La reproduction de la mygale
Une fois l’accouplement terminé, la femelle stocke le sperme dans une spermathèque, un réservoir interne. La fécondation intervient lors de la ponte, qui a lieu quelques semaines ou mois après la copulation selon les espèces. La mygale fabrique alors une nappe de soie pour déposer plusieurs centaines d’œufs et forme un cocon pour les protéger. Elle peut déplacer ce cocon à sa guise à l’aide de ses chélicères afin de le dissimuler des prédateurs. Après une période d’incubation de 3 à 5 semaines, de jeunes araignées en sortent. Elles restent près de leur mère pendant quelques semaines, puis commencent à explorer leur environnement.
La mue chez la mygale
Une étape cruciale dans leur croissance, la mue permet aux mygales d’éliminer leur ancienne peau. Elles doivent pour cela cesser de se nourrir plusieurs semaines avant, et relâchent des enzymes pour ramollir leur vieille cuticule. En gonflant leur corps en aspirant de l’air et de leur hémolymphe, elles provoquent la rupture de leur vieille peau au niveau du céphalothorax. La nouvelle peau étant encore molle, la météo et les prédateurs leur imposent une période de vulnérabilité pendant laquelle elles doivent attendre que leur nouvelle enveloppe durcisse, avant de redevenir actives. La longévité de ces araignées est remarquable : une femelle peut vivre jusqu’à 20 ou 30 ans, une longévité exceptionnelle. La recordwoman connue est une mygale de l’espèce Gaius Villosus, qui a atteint l’âge de 43 ans en Australie.

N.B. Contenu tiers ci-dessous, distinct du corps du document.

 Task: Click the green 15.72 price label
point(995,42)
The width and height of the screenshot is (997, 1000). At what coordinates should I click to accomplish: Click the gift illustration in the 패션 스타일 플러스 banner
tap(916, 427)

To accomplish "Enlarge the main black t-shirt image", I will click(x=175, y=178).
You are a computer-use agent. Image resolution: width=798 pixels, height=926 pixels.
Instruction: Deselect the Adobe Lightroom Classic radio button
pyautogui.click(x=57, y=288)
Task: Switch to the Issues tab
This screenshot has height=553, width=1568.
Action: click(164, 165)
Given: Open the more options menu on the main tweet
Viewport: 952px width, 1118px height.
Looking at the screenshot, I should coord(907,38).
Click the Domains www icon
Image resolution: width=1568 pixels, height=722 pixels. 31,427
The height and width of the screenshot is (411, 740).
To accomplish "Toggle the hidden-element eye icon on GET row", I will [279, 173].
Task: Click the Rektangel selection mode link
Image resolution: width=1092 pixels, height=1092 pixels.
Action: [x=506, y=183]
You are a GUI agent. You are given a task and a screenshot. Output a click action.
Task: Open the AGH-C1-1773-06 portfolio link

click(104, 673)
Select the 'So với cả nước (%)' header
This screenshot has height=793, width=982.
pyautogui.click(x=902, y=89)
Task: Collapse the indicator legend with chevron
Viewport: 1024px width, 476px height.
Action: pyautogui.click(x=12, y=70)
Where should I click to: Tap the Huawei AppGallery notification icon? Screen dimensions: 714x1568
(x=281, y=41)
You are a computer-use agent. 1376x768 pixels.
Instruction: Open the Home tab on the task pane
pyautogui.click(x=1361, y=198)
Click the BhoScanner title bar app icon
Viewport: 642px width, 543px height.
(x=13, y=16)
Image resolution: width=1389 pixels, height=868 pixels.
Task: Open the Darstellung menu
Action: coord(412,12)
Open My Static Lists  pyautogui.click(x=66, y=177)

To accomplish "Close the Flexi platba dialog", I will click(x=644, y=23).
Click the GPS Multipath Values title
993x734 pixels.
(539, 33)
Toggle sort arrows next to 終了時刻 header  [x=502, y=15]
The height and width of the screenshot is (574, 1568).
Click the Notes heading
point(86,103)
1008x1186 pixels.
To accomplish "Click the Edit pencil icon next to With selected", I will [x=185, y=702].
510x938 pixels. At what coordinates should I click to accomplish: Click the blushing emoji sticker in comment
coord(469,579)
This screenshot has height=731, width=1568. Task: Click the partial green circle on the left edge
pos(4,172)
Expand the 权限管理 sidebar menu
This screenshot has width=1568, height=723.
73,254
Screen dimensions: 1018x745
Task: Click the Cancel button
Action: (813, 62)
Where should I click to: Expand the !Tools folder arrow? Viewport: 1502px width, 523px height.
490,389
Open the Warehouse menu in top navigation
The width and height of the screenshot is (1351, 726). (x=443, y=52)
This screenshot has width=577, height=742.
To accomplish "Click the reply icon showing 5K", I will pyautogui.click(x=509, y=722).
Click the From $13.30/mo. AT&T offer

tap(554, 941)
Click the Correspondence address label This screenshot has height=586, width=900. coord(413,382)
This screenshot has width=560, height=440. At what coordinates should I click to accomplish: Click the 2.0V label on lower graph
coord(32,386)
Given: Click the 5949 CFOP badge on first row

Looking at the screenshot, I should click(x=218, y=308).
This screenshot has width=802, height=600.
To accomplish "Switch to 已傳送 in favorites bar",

La dangerosité de la mygale pour l’humain
Malgré leur réputation de destructrices, toutes les mygales ne se révèlent pas être une menace pour l’homme. Seule une espèce, originaire d’Australie, possède un venin pouvant entraîner la mort : l’atrax robustus. La période de reproduction rend cette espèce plus agressive, en particulier chez le mâle, dont le venin est cinq fois plus toxique que celui de la femelle. Leur venin contient la robustoxine, ou delta-atracotoxin, qui peut provoquer une forte augmentation de la pression artérielle, une accélération du rythme cardiaque, une chute de tension, voire un arrêt cardiaque. Chez les enfants, la morsure peut être fatale en moins de 15 minutes, chez l’adulte en quelques jours. Un antidote spécifique, mis au point en 1981, doit impérativement être administré dans l’heure suivant la morsure pour limiter les risques. D’autres mygales, notamment celles d’Amérique latine, ont un venin moins puissant mais dont les poils urticants peuvent provoquer des irritations, des brûlures ou des réactions allergiques sur la peau, les muqueuses ou les voies respiratoires. En général, celles rencontrées en France n’ont pas de venin très dangereux, mais leur morsure reste douloureuse.